Textauszug »
>>>>>

Von Nico Fried, Berlin

Bundesgesundheitsminister Jens Spahn (CDU) rechnet noch bis Anfang April mit einem Mangel an Impfstoff gegen das Coronavirus. Wegen der Knappheit gehe man "noch durch mindestens zehn harte Wochen", schrieb Spahn am Donnerstag auf Twitter. Zugleich beugte sich der Gesundheitsminister massivem Druck des Koalitionspartners SPD und erklärte sich zu einem Impfgipfel bereit. Bundeskanzlerin Angela Merkel (CDU) werde am Montag mit den Ministerpräsidenten der Länder "zu einem Impfgespräch zusammenkommen", kündigte ein Regierungssprecher an. An der Videokonferenz sollen neben den zuständigen Bundesministern auch Vertreter von Impfstoffherstellern und Verbänden teilnehmen.

<<<<<

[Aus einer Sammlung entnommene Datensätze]

>>>>>

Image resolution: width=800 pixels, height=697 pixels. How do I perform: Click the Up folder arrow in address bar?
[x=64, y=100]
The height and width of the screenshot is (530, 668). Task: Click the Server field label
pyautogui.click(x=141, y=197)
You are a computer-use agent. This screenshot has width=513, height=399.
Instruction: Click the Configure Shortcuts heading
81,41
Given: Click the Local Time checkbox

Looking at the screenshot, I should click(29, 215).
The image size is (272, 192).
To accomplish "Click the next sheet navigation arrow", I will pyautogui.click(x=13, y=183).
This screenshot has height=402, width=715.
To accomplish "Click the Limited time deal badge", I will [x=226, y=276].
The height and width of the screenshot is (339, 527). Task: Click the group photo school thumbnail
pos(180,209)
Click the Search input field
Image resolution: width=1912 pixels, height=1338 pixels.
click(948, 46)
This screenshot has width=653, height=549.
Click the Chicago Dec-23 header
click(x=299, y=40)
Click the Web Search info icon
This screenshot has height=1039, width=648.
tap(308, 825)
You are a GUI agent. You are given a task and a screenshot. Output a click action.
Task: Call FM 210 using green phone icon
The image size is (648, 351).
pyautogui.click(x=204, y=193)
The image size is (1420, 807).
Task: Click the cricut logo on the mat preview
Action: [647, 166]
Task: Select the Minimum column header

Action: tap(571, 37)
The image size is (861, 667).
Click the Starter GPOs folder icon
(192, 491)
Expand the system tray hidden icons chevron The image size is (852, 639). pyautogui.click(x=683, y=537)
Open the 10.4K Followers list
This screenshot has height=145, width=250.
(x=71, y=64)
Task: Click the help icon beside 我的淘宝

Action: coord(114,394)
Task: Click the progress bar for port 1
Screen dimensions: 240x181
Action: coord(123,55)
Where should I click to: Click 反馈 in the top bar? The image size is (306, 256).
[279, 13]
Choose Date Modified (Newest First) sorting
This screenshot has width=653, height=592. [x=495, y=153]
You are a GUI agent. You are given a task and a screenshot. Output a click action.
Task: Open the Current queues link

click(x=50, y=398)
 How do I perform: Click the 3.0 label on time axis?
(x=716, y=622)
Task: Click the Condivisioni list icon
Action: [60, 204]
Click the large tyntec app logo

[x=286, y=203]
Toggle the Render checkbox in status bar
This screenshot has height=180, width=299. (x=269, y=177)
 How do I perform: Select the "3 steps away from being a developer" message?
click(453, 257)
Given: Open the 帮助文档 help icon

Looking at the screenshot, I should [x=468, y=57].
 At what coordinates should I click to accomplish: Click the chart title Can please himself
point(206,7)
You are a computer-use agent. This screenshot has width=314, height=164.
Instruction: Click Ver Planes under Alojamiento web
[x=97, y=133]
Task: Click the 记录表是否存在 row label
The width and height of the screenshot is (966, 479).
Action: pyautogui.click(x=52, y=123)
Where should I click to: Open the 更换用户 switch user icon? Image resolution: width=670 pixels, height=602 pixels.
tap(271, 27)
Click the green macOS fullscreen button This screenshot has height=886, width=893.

<<<<<

Aufgabe 1 » Drucke aus dem Textauszug den Abschnitt von „Bundesgesundheitsminister Jens Spahn“ bis „Impfstoffherstellern und Verbänden teilnehmen.“ wortgetreu ab.
Aufgabe 2 » Bis wann rechnet Jens Spahn laut dem Textauszug mit einem Mangel an Impfstoff gegen das Coronavirus?

Lösung 1 »
Bundesgesundheitsminister Jens Spahn (CDU) rechnet noch bis Anfang April mit einem Mangel an Impfstoff gegen das Coronavirus. Wegen der Knappheit gehe man "noch durch mindestens zehn harte Wochen", schrieb Spahn am Donnerstag auf Twitter. Zugleich beugte sich der Gesundheitsminister massivem Druck des Koalitionspartners SPD und erklärte sich zu einem Impfgipfel bereit. Bundeskanzlerin Angela Merkel (CDU) werde am Montag mit den Ministerpräsidenten der Länder "zu einem Impfgespräch zusammenkommen", kündigte ein Regierungssprecher an. An der Videokonferenz sollen neben den zuständigen Bundesministern auch Vertreter von Impfstoffherstellern und Verbänden teilnehmen.

Lösung 2 » Bis Anfang April.